● **What you have to do**
Tally the lines of the data that include the word "dots". Only the number is to be returned.

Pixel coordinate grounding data
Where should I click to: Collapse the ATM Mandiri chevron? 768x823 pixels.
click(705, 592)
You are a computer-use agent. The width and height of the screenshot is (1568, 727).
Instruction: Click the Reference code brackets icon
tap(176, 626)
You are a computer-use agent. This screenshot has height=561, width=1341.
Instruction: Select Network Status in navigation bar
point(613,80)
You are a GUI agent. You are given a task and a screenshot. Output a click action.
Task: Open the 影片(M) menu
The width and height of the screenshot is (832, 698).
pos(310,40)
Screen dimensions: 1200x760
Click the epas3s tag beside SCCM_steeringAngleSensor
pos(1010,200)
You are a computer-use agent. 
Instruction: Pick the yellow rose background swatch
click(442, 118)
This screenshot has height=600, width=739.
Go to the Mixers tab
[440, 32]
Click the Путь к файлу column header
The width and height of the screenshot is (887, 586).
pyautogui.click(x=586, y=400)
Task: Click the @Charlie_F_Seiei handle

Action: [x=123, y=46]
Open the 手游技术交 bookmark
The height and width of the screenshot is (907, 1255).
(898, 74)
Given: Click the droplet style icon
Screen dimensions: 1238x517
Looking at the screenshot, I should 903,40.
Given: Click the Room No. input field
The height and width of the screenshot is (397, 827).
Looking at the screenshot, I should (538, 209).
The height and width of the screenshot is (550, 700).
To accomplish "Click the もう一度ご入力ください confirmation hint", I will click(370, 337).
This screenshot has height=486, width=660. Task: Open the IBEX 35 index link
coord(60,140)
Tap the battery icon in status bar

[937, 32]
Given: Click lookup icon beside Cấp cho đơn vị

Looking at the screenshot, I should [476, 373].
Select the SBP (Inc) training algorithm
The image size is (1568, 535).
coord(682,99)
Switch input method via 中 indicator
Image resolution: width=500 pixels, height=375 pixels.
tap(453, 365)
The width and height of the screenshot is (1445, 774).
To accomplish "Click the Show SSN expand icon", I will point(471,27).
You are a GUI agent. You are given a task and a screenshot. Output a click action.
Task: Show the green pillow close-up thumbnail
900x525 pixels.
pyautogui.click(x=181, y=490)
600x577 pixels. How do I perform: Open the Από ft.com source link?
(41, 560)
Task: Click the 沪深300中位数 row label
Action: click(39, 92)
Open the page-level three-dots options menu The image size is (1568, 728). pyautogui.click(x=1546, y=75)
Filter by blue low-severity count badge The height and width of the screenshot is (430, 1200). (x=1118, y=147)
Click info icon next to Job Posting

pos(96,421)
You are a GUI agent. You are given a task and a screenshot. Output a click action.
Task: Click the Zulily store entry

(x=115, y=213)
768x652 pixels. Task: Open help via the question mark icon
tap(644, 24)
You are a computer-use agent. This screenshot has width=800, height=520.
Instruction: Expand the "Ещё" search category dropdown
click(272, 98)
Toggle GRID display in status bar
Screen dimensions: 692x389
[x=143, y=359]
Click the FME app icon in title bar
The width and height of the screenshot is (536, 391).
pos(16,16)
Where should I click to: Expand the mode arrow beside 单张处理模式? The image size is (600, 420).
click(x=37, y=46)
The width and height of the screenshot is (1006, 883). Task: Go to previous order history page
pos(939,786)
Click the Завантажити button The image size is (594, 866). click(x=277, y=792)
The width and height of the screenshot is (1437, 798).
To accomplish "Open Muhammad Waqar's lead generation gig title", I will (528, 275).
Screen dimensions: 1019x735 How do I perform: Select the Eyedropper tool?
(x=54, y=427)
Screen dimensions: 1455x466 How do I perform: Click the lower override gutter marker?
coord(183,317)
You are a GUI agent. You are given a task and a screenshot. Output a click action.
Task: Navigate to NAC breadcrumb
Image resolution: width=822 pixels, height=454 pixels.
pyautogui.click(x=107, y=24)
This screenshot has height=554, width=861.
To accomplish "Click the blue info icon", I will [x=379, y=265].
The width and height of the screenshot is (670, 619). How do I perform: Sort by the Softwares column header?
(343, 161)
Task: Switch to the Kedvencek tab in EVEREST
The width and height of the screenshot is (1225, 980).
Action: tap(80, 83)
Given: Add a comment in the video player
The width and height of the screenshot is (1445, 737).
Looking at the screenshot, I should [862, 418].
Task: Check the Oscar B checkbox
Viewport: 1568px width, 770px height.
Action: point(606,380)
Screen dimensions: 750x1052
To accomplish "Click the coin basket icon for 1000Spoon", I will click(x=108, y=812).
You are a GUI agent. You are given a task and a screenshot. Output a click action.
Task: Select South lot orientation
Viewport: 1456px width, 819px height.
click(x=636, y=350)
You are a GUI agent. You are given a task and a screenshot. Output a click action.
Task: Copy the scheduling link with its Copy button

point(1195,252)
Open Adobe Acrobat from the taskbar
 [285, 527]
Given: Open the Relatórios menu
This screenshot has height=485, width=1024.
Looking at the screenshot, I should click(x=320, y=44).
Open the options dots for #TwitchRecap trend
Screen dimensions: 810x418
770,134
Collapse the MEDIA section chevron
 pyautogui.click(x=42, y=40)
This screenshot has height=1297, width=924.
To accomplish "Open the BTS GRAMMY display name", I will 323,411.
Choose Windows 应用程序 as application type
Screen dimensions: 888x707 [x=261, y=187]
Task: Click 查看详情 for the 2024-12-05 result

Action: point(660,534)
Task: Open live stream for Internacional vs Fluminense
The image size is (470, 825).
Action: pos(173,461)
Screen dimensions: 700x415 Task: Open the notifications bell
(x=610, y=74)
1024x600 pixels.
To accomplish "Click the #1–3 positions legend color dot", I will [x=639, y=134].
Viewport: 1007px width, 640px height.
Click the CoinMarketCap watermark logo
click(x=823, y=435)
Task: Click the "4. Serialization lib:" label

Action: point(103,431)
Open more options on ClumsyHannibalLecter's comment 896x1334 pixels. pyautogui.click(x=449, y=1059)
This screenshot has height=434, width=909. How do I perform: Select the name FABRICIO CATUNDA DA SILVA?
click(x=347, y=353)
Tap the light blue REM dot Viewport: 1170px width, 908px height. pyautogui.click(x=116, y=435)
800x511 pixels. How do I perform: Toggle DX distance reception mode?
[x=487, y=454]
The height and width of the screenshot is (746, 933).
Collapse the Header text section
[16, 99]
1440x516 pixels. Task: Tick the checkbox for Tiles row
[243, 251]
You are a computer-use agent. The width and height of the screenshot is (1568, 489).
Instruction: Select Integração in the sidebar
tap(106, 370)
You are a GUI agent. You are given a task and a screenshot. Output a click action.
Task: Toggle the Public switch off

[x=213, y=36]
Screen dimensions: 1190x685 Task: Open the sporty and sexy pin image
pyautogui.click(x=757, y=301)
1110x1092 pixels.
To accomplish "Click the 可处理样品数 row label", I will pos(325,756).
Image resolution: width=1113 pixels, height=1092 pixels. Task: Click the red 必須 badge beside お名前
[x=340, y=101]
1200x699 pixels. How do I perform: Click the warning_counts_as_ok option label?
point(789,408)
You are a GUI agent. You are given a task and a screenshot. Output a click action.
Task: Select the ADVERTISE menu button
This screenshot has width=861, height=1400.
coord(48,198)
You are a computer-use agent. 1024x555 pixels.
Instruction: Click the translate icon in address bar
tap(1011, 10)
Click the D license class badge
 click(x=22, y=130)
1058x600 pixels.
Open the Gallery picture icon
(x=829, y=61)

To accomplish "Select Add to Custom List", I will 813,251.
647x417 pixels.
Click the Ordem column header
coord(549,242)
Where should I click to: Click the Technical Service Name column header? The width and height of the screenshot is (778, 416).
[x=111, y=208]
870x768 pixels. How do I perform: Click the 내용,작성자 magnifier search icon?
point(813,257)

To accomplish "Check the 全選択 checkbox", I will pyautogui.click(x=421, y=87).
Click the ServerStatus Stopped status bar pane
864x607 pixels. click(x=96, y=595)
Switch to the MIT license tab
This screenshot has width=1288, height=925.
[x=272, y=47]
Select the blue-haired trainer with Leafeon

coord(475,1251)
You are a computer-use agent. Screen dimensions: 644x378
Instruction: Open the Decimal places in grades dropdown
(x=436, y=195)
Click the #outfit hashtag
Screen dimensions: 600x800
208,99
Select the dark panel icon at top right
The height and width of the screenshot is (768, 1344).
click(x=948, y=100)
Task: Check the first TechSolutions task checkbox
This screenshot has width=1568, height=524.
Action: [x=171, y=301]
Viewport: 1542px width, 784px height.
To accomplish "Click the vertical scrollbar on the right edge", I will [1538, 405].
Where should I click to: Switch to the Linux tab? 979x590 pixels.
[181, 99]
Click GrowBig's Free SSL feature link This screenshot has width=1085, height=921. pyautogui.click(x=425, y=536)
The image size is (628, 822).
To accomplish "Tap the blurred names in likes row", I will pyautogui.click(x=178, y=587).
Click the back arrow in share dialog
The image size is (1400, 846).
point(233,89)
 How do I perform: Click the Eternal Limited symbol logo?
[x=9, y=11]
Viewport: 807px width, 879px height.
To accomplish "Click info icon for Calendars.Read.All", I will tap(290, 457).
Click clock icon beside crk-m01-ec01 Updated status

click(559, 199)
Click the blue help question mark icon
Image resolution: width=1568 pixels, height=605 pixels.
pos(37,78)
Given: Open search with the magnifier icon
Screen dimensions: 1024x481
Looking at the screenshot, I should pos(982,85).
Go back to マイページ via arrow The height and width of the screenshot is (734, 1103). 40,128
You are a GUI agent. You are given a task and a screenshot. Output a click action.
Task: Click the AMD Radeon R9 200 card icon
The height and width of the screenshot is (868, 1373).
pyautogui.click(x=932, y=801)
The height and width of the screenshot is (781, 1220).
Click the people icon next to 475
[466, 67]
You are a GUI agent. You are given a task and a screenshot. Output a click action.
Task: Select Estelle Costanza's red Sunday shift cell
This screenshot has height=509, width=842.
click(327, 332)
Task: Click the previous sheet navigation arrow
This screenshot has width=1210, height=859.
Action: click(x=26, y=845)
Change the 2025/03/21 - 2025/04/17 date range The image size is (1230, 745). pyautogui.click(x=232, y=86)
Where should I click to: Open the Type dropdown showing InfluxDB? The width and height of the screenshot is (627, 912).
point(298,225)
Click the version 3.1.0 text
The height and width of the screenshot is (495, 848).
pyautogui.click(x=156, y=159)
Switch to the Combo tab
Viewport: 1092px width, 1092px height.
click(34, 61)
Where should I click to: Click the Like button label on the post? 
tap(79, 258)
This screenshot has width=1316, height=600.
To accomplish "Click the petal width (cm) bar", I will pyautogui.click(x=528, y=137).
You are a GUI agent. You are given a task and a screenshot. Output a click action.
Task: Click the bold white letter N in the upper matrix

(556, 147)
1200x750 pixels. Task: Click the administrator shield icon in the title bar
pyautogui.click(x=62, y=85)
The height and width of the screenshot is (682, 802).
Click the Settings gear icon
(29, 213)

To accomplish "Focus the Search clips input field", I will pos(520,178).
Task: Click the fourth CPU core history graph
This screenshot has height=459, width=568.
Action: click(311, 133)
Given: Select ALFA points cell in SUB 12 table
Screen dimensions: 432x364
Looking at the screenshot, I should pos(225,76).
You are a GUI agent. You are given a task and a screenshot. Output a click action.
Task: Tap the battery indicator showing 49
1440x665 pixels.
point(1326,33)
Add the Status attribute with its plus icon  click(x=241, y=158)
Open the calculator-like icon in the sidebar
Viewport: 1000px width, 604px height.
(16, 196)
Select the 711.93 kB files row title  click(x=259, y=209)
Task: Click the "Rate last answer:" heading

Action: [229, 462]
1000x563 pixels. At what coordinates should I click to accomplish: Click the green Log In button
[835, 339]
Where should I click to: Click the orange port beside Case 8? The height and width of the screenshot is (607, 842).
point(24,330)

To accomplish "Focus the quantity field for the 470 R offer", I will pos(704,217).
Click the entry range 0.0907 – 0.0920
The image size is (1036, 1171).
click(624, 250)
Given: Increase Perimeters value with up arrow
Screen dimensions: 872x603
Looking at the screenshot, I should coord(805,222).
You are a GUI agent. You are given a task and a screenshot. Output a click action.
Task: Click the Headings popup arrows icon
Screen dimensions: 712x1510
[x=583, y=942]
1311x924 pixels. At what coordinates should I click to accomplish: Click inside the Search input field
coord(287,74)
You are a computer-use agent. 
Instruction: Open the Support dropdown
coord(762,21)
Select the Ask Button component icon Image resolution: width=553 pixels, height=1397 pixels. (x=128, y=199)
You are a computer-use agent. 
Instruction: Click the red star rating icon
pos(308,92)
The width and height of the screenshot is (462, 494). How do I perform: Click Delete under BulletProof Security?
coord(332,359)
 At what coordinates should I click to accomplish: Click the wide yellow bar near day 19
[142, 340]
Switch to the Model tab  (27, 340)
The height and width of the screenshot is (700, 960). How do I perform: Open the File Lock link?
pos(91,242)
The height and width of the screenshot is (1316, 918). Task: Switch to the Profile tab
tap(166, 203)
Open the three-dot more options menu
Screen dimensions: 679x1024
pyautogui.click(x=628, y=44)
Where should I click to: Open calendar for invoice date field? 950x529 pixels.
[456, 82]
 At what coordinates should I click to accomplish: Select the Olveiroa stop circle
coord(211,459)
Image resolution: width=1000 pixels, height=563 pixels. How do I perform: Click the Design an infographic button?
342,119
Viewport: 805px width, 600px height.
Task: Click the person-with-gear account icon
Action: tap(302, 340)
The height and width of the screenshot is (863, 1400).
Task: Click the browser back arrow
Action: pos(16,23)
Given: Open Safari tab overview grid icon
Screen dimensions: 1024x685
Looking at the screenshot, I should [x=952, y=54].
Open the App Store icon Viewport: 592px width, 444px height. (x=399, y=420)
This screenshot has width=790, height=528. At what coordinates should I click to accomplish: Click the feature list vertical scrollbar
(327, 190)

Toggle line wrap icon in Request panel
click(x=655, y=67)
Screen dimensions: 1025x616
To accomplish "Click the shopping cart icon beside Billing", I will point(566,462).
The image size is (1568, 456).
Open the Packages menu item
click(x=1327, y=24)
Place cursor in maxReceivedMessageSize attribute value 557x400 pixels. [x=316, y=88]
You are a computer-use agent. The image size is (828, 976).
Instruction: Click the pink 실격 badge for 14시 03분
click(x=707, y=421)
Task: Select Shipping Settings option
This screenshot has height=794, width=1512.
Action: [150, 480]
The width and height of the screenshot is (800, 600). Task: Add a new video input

● **Final answer**
2